Next, the actual approach was made. These are rolled with a d6 and modified, and then the Unit moves forward that many spaces. This gives a large spread of outcomes, so the hoplite phalanx is quite scattered as can be seen below.
Part of the design's challenge is for players to order their lines as best as possible before contact. This is complicated by mandatory forward movement combined with limited ability to add or slow movement.

The cards provide buffs and bonus opportunities. In this case, the Corinthians played the Queen of Diamonds which allowed them to advance a lagging veteran hoplite. The Thebans played the Jack and Queen of Hearts, allowing them to advance one unit and re-roll the bravery of another.

Finally, the battle phase occurred, with all Units advancing one space, then some missile shooting resulting in another Disordered Corinthian [white six].
Finally both sides attempted to rally one unit that was in disorder, and rolling 1's they failed.

For Turn 2, the Battle phase brought no one into melee, but I succeeded in rallying one Corinthian from Disorder, and reigning in one Disordered Veteran Theban Unit.
Clearly, the Thebans have managed to get their phalanx in better order, with two main blocks and one well ahead and one lagging behind.

Turn 3 saw the two sides get into strike range, so the success of two Units removing their Disorder was welcomed. 

Turn 4 saw two opposing units both about to enter the same space - as movement is simultaneous, they had to dice off...
...and the Thebans took the space first.
In this specific instance, it resulted in the Corinthian halting a space early and getting supported by three other units - the alternative was to advance alone, so this was optimal outcome for the Corinthians!
Additionally, the Corinthians placed a card that pushed back a Theban in Disorder. 

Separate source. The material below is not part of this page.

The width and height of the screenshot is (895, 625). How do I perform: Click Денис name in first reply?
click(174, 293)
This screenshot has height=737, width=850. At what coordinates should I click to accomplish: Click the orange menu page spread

Overall, the Corinthians have managed their left better than the Thebans their right.

Combat was then fought out, with the Thebans breaking one Corinthian and advancing, despite being overlapped on one side. Another Theban to the left pushed back it's opponent, Shaken. 
Combat is a simple d6 roll-off with a few modifiers, and comparing the totals for four results: tie, win by 1, 2-3, or 4. A tie is a push with a chance at being disorganized, a 4 breaks the loser who is removed, and the intermediate results are push backs with morale issues.

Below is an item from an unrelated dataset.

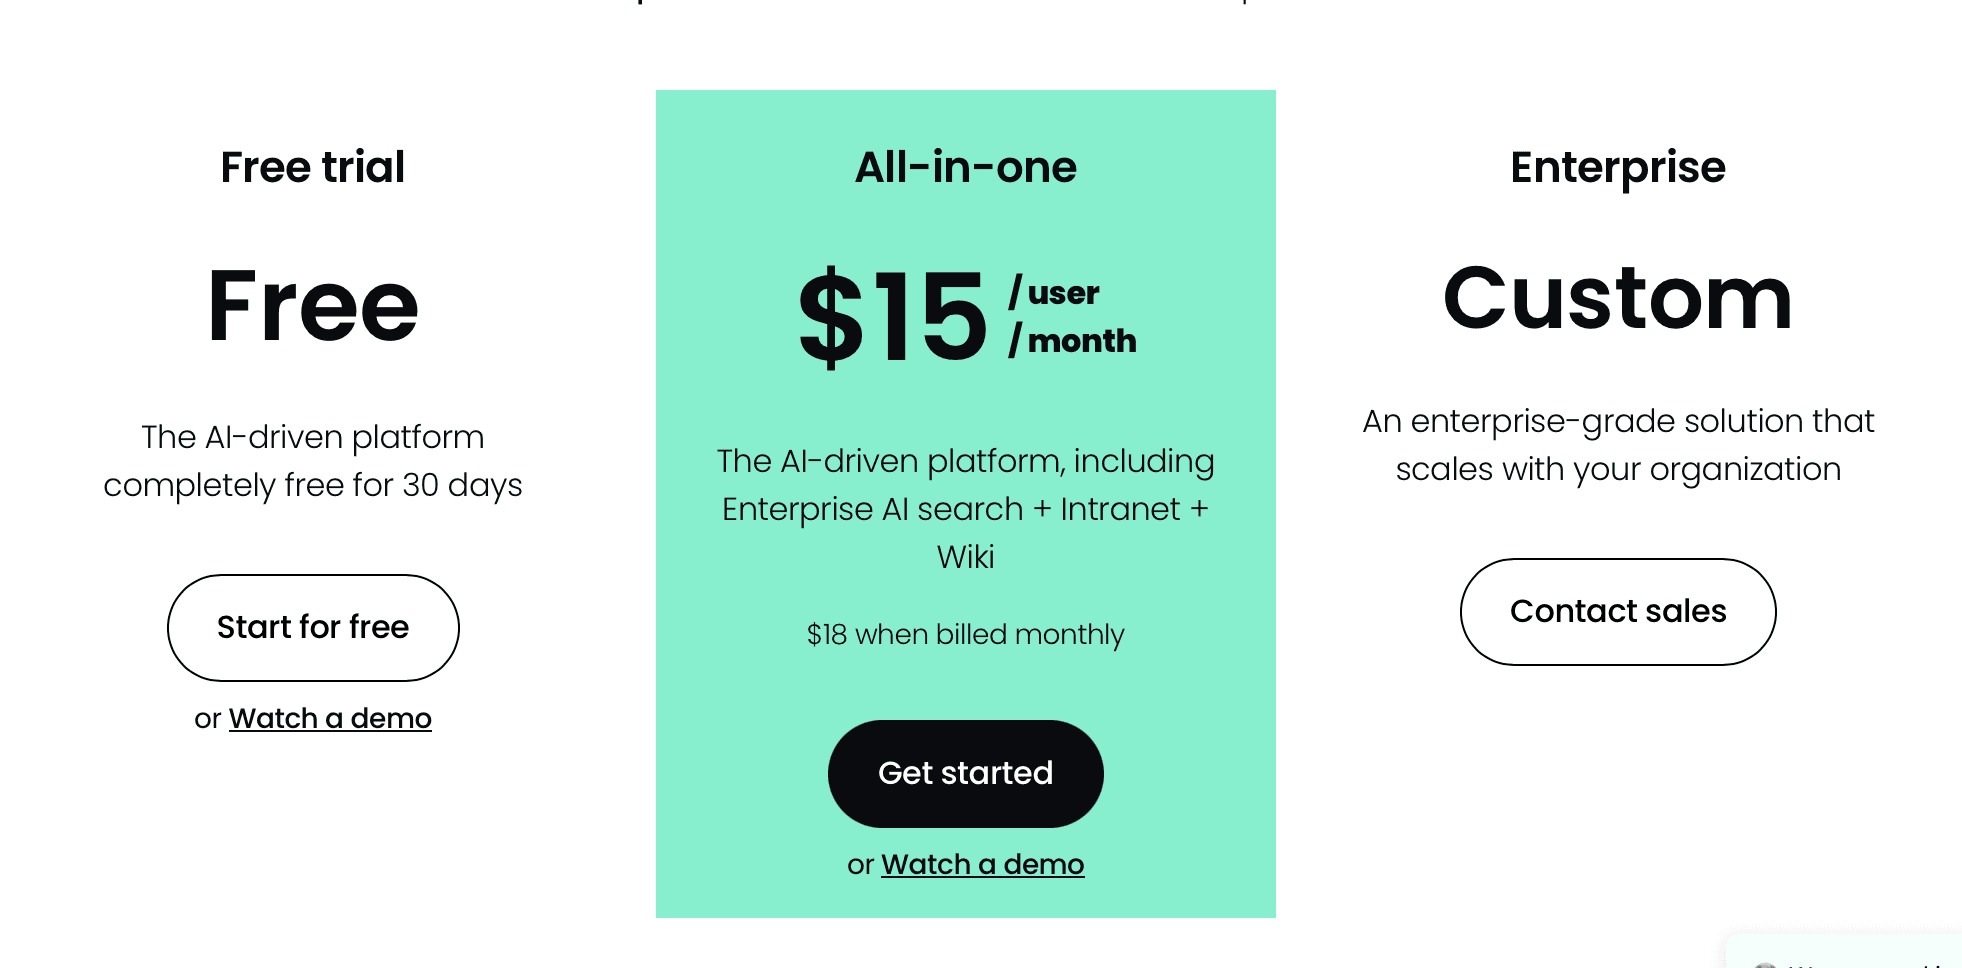Click the All-in-one plan title
The image size is (1962, 968).
(965, 167)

The Thebans finish a strong turn by playing a card that disordered a Corinthian. 
Having lost a Unit, the Corinthians rolled a 3 to stay in the field easily.

Turn 5, the Thebans continued to kick Corinthian butt, resulting in another unit breaking and another unit shaken.
The Corinthians need to bolster their courage with some wine from the Peleponnese. Liquid courage is better than none at all...
Turn 5 concludes with both sides removing a Disorder on one Unit, and the Corinthians rolling a '4' to remain in the field.

Turn 6, the Corinthians lose another unit, but finally broke a Theban. Both rally off a Disorder and then the Thebans roll a '6' to easily stay on the field - all praise to the bravery from Bacchus!

Finally, on Turn 7, the Thebans break a fifth Corinthian while their other Novice Unit was also broken. Fantastically, both sides fail their army break point!  The Thebans had to roll a '1' [success!] and the Corinthians needed a high roll to stick around but rolled a '2'.  In any event, on Points, the result was a minor Victory for the Thebans - failing army morale cost them a Major victory they richly deserved!

What a buncha fun!

The cards presented additional possibilities that can matter but don't dominate the game. I was pretty busy with the rules so forgot to play three of them.

The disordered advance of the phalanxes during this period was pretty exciting, and not orderly or boring at all. This is the somewhat wilder period of hoplite warfare, when disciplined, professional phalanxes were less common than those that charged forward wildly, somewhat disorganized. This was definitely accomplished by the rules, witness the pic for turn 1 with the widely spread hoplite Units, and Turn 4 which has a lot of yellow disordered markers.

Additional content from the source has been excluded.